El otro día, paseando por el real de la Feria de Abril, me puse a pensar sobre el absurdo prestigio que tiene el pesimismo entre nosotros. Cuanto más apocalíptica, cuanto más pesimista, cuanto más nihilista es una idea, más seguidores tiene entre intelectuales y artistas y profesores universitarios y espectadores de La Sexta. Recuerdo, por ejemplo, una entrevista con una actriz joven -premiada, admirada, glamurosa- que proclamaba asqueada que Europa era un infierno y que vivir era una pesadilla. ¿Una pesadilla? Me puse a mirar a las familias -docenas, cientos, miles de familias- que paseaban felices entre las casetas: los niños con sus pistolas de pompas de jabón y sus nubes sonrosadas de algodón de azúcar; los padres con sus mejores trajes y el clavel en la solapa; las madres con sus vestidos de flamenca y sus flores de papel en el pelo. Y a su alrededor, toda la gente que bailaba y reía, los padres que compraban chucherías a sus hijos, las madres que bailaban orgullosas con sus hijas.

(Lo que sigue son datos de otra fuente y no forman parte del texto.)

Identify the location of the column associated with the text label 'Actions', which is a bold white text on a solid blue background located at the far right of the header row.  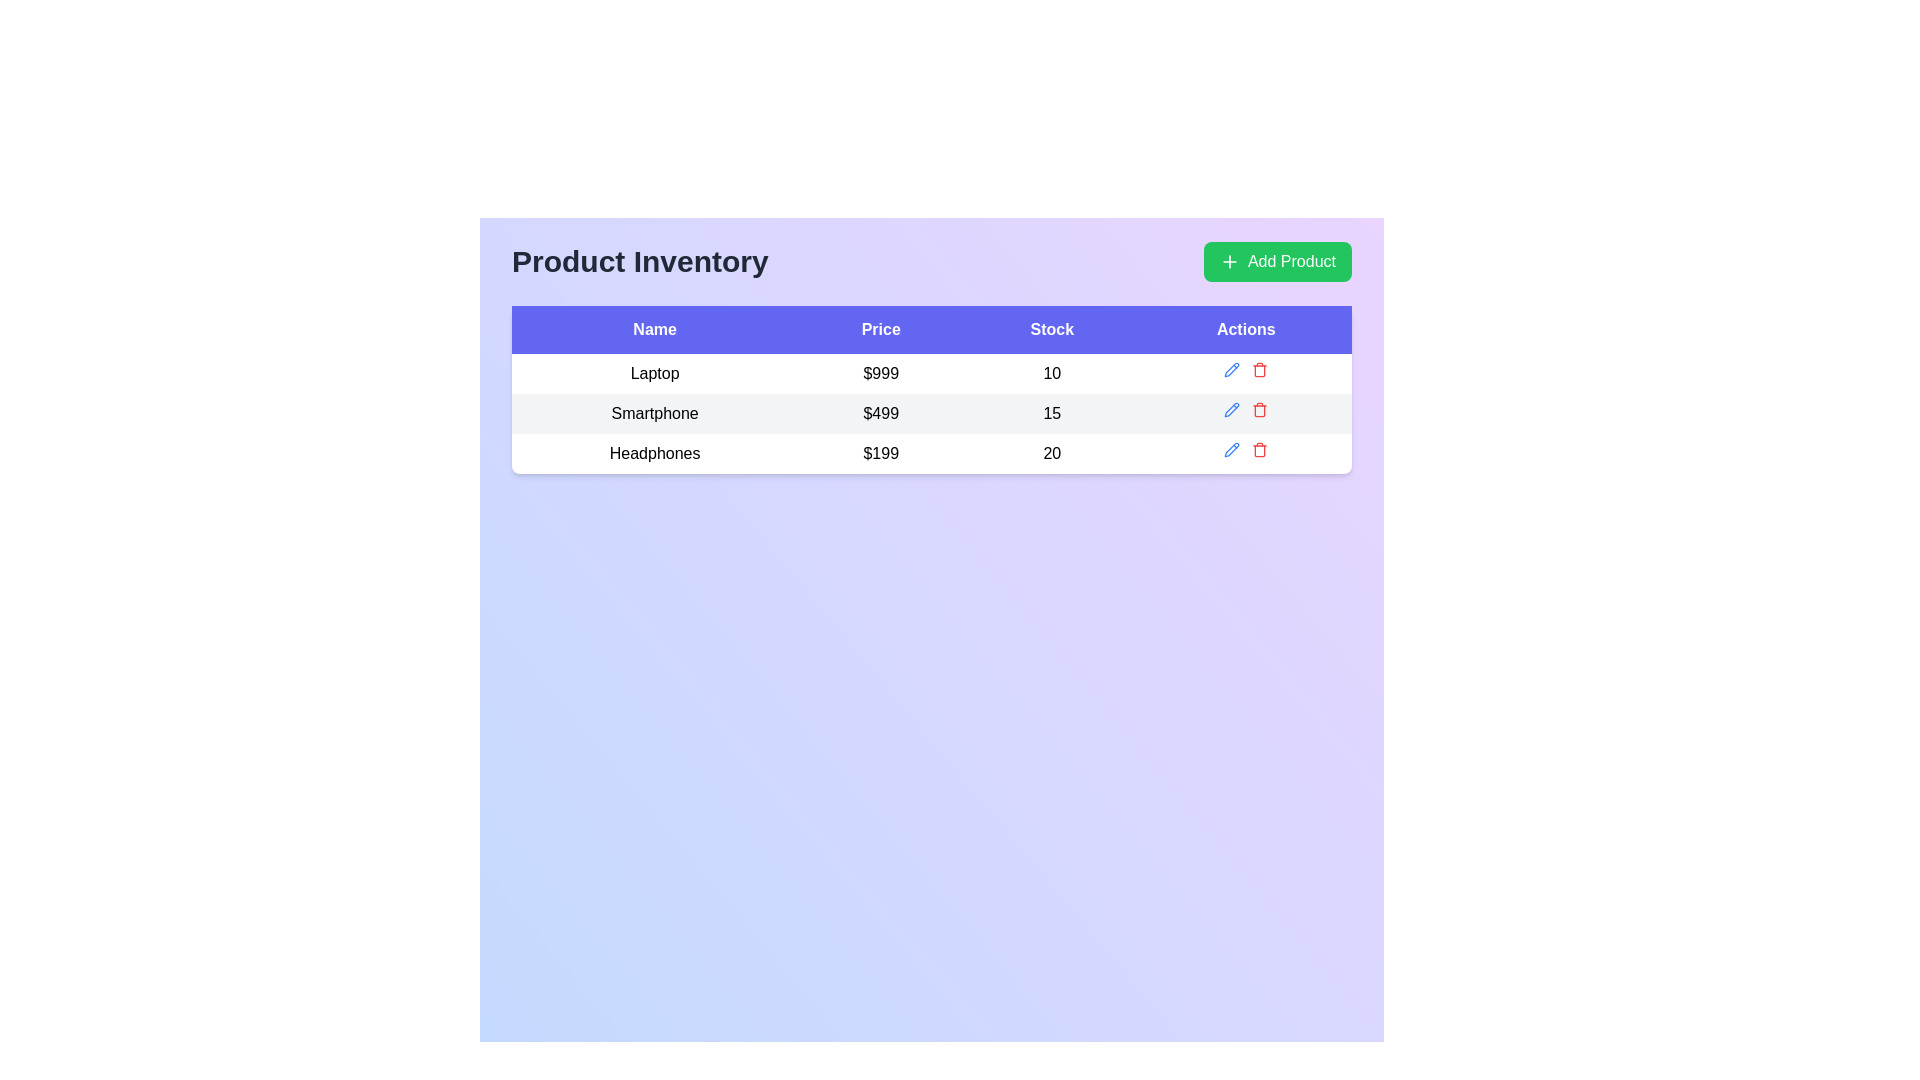
(1245, 329).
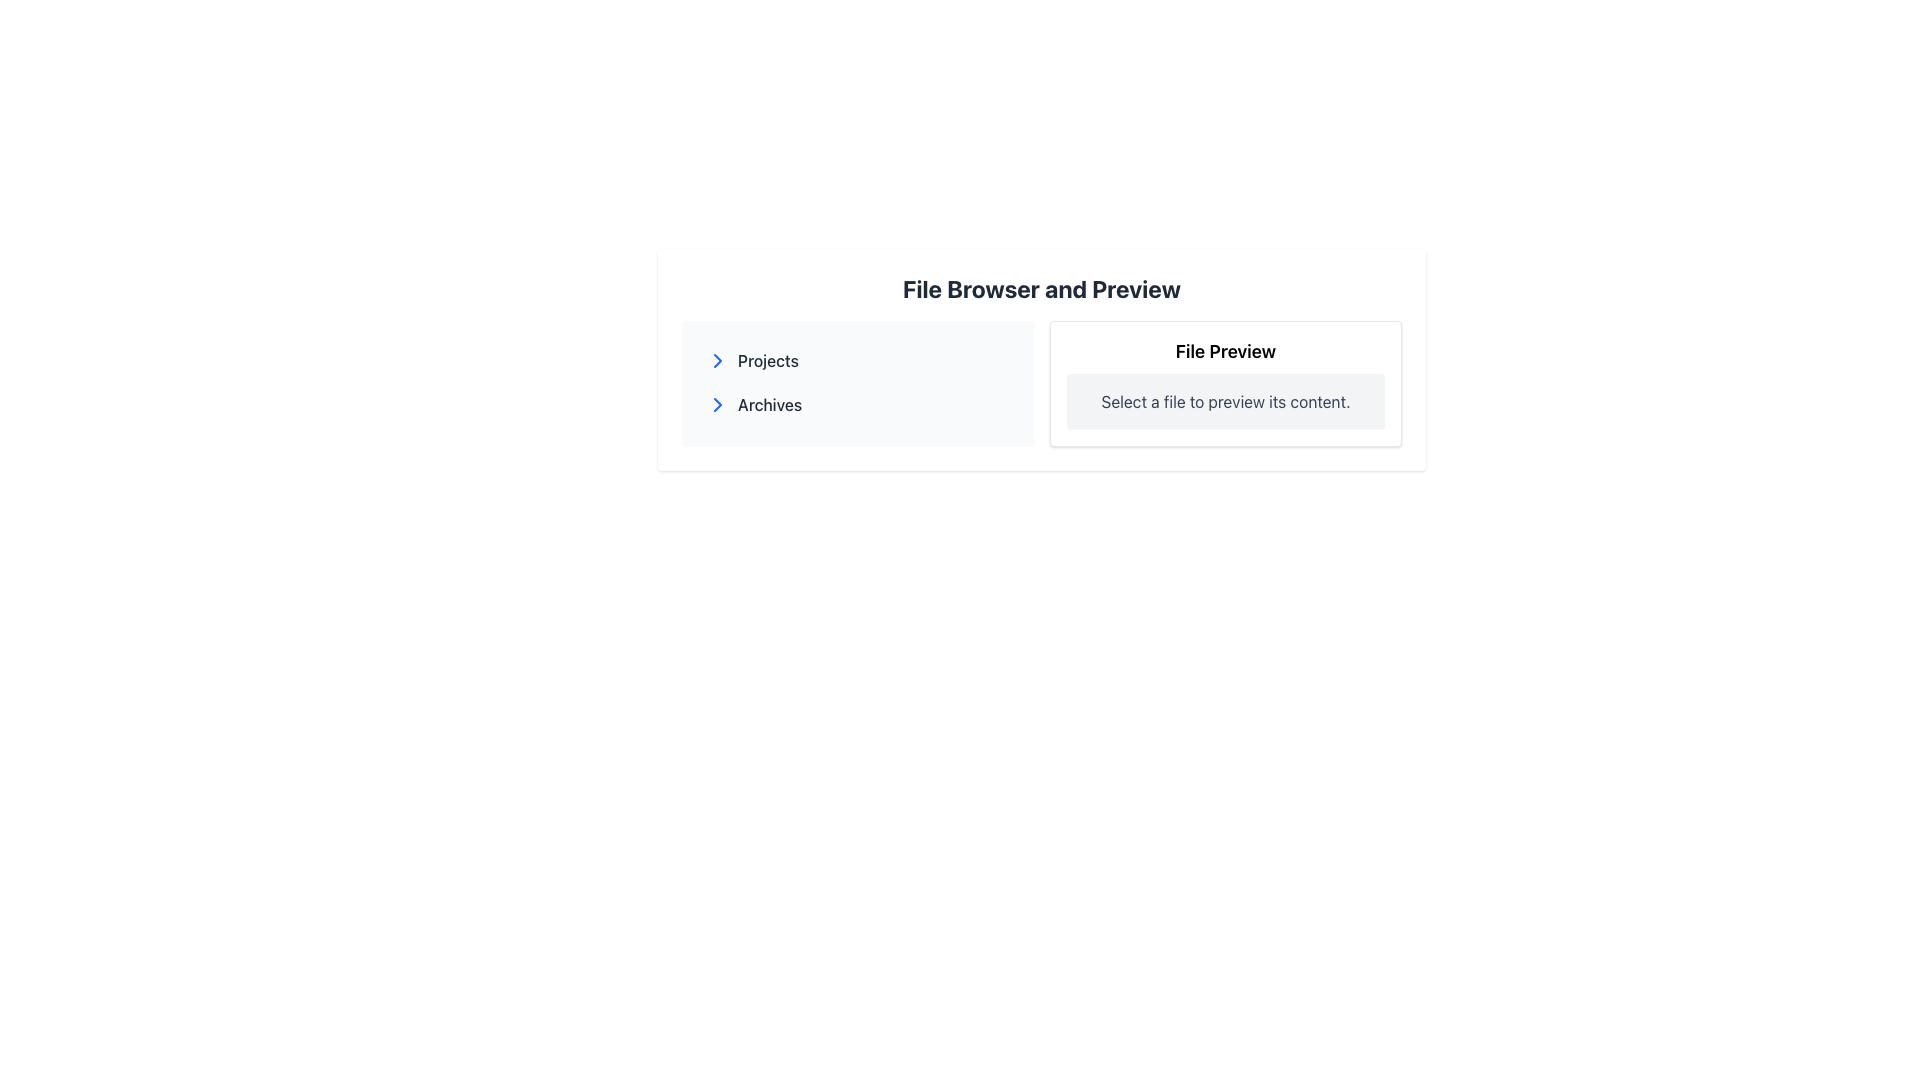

De acuerdo, todo era una mentira y un simulacro basado en las apariencias y no en la cruda realidad. Nada de aquello era cierto, por supuesto, porque al fin y al cabo todos vivimos entrampados por nuestras hipotecas, nuestra precariedad, nuestro desamor o nuestras dificultades para llegar a fin de mes. Sí, de acuerdo. Pero ¿cómo negar la alegría de la gente? ¿Cómo negar el deseo atávico de ponerse elegante y de lucirse ante los demás? ¿Y cómo renunciar a los placeres elementales que ya cantaban los poetas epicúreos de hace dos mil años: la belleza física, el vino, la alegría, la música? Volví a mirar a mi alrededor. Y donde un Lord Byron o un Sartre o un poeta vanguardista o un hipster airado sólo habrían visto vulgaridad y estupidez colectivas, la gente normal veía un poderoso motivo para sentirse en paz con la vida. Y donde los partidarios del pesimismo y del catastrofismo no verían nada más que una monstruosa apoteosis de todo lo vulgar, chabacano, dañino, clasista y engañoso que hay en nuestra sociedad, a la gente normal, a la gente de la calle, a la gente que trabaja diez horas al día y paga sus impuestos, le parecía justo lo contrario: un motivo para disfrutar de los contados momentos de júbilo que nos ofrece la existencia.

Y entonces me pregunté quién tenía razón. Y quién estaba más cerca de conocer la verdad de la vida.